Input:
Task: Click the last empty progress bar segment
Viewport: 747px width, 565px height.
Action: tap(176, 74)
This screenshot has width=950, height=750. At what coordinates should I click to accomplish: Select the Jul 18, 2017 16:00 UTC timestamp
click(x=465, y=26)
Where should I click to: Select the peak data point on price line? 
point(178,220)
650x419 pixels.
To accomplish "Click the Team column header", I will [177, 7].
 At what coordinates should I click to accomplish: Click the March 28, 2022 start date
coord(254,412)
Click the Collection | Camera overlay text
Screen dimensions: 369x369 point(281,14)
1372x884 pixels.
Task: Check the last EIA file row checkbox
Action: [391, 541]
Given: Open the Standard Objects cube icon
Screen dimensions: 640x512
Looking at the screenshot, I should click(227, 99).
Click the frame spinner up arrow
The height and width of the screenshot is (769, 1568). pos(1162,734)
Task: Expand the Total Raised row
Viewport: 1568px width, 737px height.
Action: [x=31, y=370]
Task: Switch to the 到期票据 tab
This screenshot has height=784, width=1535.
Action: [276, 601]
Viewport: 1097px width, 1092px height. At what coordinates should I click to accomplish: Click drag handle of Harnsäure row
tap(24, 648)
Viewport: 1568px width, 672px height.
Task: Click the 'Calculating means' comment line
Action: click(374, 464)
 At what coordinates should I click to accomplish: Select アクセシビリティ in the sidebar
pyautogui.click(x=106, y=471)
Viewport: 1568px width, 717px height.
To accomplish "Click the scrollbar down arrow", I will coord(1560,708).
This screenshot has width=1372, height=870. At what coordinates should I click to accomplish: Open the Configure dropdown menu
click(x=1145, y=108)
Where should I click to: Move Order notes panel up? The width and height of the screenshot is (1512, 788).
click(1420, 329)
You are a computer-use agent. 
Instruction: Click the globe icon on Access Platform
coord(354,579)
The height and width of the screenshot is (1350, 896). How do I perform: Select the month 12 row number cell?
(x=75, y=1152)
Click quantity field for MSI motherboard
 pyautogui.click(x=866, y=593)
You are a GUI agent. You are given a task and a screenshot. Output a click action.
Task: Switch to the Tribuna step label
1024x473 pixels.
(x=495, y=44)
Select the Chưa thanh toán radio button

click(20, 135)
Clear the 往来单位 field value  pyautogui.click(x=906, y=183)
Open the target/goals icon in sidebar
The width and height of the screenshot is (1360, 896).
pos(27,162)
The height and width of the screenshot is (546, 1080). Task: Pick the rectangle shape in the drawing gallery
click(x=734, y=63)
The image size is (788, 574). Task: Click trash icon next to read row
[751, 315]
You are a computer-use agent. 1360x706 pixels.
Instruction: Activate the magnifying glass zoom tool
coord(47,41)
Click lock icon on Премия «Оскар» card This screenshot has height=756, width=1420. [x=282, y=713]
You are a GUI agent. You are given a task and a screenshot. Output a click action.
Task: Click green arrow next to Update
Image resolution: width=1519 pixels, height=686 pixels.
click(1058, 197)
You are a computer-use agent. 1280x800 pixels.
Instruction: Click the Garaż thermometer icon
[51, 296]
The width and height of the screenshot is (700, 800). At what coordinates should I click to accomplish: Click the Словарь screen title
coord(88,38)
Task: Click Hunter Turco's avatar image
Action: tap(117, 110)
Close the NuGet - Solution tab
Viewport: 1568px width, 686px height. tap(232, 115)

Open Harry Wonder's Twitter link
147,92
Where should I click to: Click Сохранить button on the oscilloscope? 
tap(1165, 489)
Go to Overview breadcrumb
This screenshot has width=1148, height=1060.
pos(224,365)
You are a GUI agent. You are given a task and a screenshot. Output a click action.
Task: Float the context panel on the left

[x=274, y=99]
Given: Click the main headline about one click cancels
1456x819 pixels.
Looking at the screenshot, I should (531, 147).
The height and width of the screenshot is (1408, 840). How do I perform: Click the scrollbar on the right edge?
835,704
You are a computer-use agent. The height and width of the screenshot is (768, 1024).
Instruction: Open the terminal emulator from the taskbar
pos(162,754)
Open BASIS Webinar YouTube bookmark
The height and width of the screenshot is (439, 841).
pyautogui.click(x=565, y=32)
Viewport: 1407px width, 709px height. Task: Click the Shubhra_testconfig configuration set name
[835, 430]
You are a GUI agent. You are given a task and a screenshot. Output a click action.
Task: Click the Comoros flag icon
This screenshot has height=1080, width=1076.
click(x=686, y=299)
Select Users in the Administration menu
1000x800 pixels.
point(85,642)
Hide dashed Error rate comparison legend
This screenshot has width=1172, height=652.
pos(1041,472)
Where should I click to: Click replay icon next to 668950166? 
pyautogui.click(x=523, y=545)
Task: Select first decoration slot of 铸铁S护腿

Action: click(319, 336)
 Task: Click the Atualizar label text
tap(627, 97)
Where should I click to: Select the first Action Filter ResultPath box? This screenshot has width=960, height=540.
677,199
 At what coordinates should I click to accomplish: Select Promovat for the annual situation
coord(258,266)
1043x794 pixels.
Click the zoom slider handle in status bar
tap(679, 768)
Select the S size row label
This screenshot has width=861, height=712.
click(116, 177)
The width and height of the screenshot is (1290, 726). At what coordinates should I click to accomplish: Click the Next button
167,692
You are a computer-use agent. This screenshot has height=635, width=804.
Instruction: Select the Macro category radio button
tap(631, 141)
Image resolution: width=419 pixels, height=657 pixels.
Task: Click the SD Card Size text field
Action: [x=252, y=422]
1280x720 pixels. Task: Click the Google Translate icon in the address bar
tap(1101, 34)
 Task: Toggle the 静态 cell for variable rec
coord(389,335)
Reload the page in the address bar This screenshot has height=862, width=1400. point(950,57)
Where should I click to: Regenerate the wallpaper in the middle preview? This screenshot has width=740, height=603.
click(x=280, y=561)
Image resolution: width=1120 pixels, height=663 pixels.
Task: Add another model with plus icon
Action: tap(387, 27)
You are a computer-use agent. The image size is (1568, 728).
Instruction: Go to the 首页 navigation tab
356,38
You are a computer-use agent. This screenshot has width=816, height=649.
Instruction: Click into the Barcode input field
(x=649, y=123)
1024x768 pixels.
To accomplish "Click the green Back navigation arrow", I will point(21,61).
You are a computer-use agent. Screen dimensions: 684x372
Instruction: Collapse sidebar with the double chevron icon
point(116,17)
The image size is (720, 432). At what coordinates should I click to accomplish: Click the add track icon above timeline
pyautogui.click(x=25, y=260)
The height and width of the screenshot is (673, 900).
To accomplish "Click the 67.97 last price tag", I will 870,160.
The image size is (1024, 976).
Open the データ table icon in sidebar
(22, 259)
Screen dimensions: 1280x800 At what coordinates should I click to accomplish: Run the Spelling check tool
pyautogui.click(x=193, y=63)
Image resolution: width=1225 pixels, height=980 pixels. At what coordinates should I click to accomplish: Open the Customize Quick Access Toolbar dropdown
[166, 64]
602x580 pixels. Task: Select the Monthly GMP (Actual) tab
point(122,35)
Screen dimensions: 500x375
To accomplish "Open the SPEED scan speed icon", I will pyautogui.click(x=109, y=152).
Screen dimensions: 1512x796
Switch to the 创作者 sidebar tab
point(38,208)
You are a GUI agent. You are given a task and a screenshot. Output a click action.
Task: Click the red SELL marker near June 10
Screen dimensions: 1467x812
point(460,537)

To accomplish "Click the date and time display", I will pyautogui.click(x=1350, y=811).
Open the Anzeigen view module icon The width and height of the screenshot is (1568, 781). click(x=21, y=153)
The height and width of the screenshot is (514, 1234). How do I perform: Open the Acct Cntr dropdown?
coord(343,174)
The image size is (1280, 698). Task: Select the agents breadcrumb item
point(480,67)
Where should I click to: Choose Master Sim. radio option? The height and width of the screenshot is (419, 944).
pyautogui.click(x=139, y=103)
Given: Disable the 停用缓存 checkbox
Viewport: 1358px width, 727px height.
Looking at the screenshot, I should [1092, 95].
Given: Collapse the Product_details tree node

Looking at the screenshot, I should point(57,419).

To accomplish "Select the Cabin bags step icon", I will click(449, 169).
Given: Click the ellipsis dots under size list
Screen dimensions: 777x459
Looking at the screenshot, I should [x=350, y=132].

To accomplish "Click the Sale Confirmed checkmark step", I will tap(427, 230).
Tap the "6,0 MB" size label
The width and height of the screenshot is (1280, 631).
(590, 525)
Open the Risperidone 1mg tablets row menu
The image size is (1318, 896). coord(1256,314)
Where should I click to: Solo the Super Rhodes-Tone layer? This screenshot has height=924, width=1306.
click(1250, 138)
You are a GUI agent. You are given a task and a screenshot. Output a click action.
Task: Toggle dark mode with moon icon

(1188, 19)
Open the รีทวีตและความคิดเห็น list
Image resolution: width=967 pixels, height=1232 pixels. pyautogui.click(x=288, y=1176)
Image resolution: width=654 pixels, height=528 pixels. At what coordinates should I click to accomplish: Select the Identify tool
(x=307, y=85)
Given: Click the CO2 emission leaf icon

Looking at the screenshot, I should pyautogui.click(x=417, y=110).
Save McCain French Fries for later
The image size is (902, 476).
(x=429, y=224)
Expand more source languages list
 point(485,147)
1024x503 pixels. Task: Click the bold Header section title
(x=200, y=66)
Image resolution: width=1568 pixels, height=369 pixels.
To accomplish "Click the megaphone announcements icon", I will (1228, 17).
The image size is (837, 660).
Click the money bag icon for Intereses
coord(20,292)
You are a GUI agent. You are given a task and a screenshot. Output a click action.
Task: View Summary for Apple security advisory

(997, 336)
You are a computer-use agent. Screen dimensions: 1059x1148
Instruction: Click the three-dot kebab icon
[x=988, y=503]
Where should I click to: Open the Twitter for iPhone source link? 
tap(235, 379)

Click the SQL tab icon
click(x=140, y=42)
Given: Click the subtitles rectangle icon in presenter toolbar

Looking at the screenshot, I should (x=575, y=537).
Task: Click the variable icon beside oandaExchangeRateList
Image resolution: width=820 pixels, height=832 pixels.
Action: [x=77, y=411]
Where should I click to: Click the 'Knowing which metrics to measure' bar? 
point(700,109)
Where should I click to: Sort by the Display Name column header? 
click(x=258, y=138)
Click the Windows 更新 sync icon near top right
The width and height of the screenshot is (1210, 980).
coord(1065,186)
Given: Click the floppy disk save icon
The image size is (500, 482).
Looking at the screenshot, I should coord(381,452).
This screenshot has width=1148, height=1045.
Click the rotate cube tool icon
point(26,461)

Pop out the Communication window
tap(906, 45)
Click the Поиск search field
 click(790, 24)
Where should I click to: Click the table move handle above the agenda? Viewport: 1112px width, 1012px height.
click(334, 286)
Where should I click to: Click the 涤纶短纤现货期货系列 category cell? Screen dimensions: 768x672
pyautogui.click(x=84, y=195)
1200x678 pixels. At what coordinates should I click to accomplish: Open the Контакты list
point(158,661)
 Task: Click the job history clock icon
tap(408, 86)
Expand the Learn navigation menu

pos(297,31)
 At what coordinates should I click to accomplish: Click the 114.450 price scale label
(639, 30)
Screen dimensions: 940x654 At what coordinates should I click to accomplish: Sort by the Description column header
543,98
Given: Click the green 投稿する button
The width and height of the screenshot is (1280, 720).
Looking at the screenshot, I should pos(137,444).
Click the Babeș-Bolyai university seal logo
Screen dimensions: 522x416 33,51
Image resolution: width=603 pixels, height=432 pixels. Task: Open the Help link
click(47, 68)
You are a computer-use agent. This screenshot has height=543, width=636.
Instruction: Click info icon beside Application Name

To do:
Print the lines exactly as they appear, starting with the line that contains "Given: Click the floppy disk save icon" and continuing through the last line.

Final answer:
Given: Click the floppy disk save icon
The image size is (500, 482).
Looking at the screenshot, I should coord(381,452).
This screenshot has width=1148, height=1045.
Click the rotate cube tool icon
point(26,461)

Pop out the Communication window
tap(906, 45)
Click the Поиск search field
 click(790, 24)
Where should I click to: Click the table move handle above the agenda? Viewport: 1112px width, 1012px height.
click(334, 286)
Where should I click to: Click the 涤纶短纤现货期货系列 category cell? Screen dimensions: 768x672
pyautogui.click(x=84, y=195)
1200x678 pixels. At what coordinates should I click to accomplish: Open the Контакты list
point(158,661)
 Task: Click the job history clock icon
tap(408, 86)
Expand the Learn navigation menu

pos(297,31)
 At what coordinates should I click to accomplish: Click the 114.450 price scale label
(639, 30)
Screen dimensions: 940x654 At what coordinates should I click to accomplish: Sort by the Description column header
543,98
Given: Click the green 投稿する button
The width and height of the screenshot is (1280, 720).
Looking at the screenshot, I should pos(137,444).
Click the Babeș-Bolyai university seal logo
Screen dimensions: 522x416 33,51
Image resolution: width=603 pixels, height=432 pixels. Task: Open the Help link
click(47, 68)
You are a computer-use agent. This screenshot has height=543, width=636.
Instruction: Click info icon beside Application Name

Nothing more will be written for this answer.